The suit, which was initially brought on by Wenyu Lu, a 56-year-old employee who was hospitalized after passing out at his workstation, says the workplace is a claustrophobic and windowless room where employees are forced to work for 16-hour stretches without overtime or breaks. Lu's collapse followed a grueling, pre-fashion week 25-hour shift, after which he was supposedly fired for filing a worker's comp claim. He says had been threatened with dismissal several times for complaining about work conditions. Lu's lawyer Ming Hair has yet to respond to my calls for comment.

The building is located smack in the middle of Chinatown, sandwiched between an I Heart New York t-shirt store and a bank. And as expected, no one on the floors owned by Wang (three, five, and six) had any interest in speaking with us. The third floor is home to an appointment-only showroom and the fifth floor was spotless and vacant. A young woman on the sixth floor informed me in broken English that, no, I could not have a look around, but that this was indeed the "design and manufacture floor."

"So, this is where the actual garments are manufactured?" I asked her.

"Uh...I can't," she said smiling, shaking her head.

A middle-aged man in a button-down shirt and navy pants appeared from a room behind her and asked how he could help me. I introduced myself, mentioned where I worked, and asked if we could have a quick look around the office. A quick Google search in the elevator after our meeting revealed that it was Mark Greene, the company's CFO.

"I'm sorry," Greene said, "but no. As you can imagine we're not… it's not that we have anything to hide, but no. I'm afraid I can't have you look around. You'd need to speak with our press rep."

"Even just for a quick look?" I asked, peering around the piles of boxes blocking a separate room.

"Yes. We're not allowing anyone in. Give her Christina's number," he told the receptionist.

I asked again if this was where the actual garments are manufactured. "I'd really feel more comfortable if you spoke to our press representative," he responded. And that was that.

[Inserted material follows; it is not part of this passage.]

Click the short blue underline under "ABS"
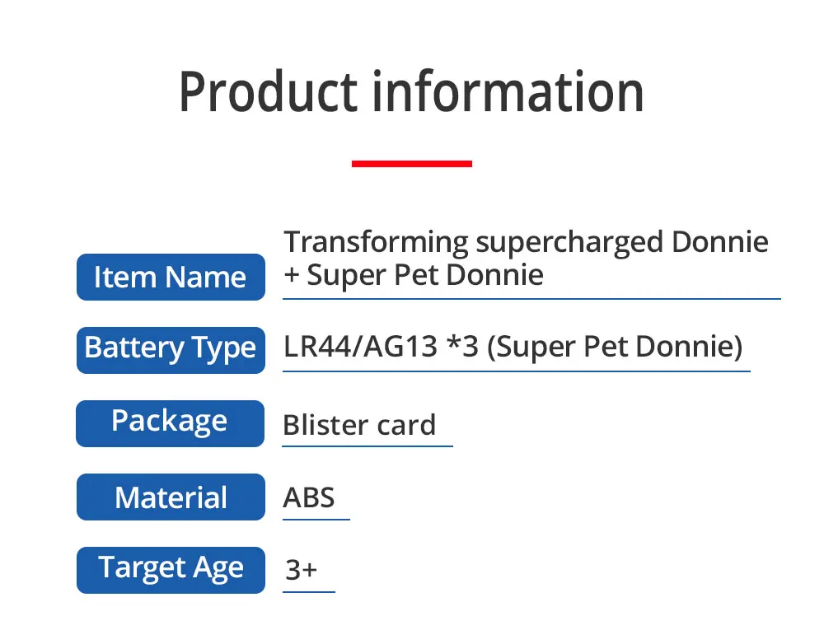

No sight of hunched-over, overworked employees. No cramped spaces full of dark Dickensian sewing machines. The discretion of their employees doesn't mean much, and other than the standard office clutter, there was nothing unusual or exceptional about the space or our interactions at all. While the office normalcy doesn't point to any seedy goings-on in the world of the fashion underbelly, it certainly doesn't disqualify them either. So is it true? Who knows. It really just depends on whether or not you hear a multimillion dollar fashion house's "no comment" as an, "I'm guilty."